Copy out each line below in which the string "will" appears.

___ RECORDED DATA

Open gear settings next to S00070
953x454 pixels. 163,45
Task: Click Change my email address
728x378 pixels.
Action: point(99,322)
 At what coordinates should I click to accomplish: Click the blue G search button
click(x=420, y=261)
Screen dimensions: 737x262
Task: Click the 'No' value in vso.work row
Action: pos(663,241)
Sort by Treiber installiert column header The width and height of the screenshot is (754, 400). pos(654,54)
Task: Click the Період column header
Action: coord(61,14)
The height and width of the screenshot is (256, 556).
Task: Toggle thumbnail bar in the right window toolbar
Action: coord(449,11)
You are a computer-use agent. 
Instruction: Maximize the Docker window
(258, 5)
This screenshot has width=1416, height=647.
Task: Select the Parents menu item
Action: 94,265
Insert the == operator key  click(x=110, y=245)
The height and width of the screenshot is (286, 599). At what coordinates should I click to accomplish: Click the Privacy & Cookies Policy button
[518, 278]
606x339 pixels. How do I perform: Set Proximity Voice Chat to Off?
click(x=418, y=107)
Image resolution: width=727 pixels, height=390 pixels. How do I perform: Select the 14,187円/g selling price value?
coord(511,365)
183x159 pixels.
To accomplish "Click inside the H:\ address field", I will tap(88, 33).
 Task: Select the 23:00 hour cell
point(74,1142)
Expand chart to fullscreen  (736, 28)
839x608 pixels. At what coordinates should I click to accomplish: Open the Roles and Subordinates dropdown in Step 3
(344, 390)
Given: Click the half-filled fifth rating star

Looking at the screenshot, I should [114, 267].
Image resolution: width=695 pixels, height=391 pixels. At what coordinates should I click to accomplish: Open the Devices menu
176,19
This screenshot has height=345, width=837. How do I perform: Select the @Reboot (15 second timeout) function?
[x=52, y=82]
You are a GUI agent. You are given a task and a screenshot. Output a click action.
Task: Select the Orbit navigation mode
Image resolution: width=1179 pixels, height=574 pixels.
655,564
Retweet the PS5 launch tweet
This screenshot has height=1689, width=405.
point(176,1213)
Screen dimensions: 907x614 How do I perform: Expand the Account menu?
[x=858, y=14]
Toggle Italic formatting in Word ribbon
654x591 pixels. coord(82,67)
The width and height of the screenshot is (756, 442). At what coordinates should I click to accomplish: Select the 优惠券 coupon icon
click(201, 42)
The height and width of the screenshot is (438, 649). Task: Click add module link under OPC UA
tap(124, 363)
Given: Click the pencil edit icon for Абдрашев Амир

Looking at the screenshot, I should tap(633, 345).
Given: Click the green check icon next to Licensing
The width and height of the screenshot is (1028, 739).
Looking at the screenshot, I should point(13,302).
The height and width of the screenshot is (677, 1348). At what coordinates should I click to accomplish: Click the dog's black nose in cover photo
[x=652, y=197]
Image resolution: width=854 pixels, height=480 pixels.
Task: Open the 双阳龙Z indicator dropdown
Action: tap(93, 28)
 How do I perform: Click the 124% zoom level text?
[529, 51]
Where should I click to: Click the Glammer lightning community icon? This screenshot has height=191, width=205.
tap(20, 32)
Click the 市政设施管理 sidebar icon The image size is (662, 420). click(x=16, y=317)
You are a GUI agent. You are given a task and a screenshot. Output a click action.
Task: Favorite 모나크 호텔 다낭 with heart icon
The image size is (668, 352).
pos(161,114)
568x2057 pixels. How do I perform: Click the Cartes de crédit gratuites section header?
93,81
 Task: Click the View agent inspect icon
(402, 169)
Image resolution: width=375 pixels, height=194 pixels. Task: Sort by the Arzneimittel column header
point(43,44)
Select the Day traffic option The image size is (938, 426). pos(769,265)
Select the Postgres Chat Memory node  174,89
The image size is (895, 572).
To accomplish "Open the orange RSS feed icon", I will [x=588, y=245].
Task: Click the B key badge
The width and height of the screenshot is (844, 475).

______

FINAL ANSWER:
To accomplish "Click inside the H:\ address field", I will tap(88, 33).
To accomplish "Open the orange RSS feed icon", I will [x=588, y=245].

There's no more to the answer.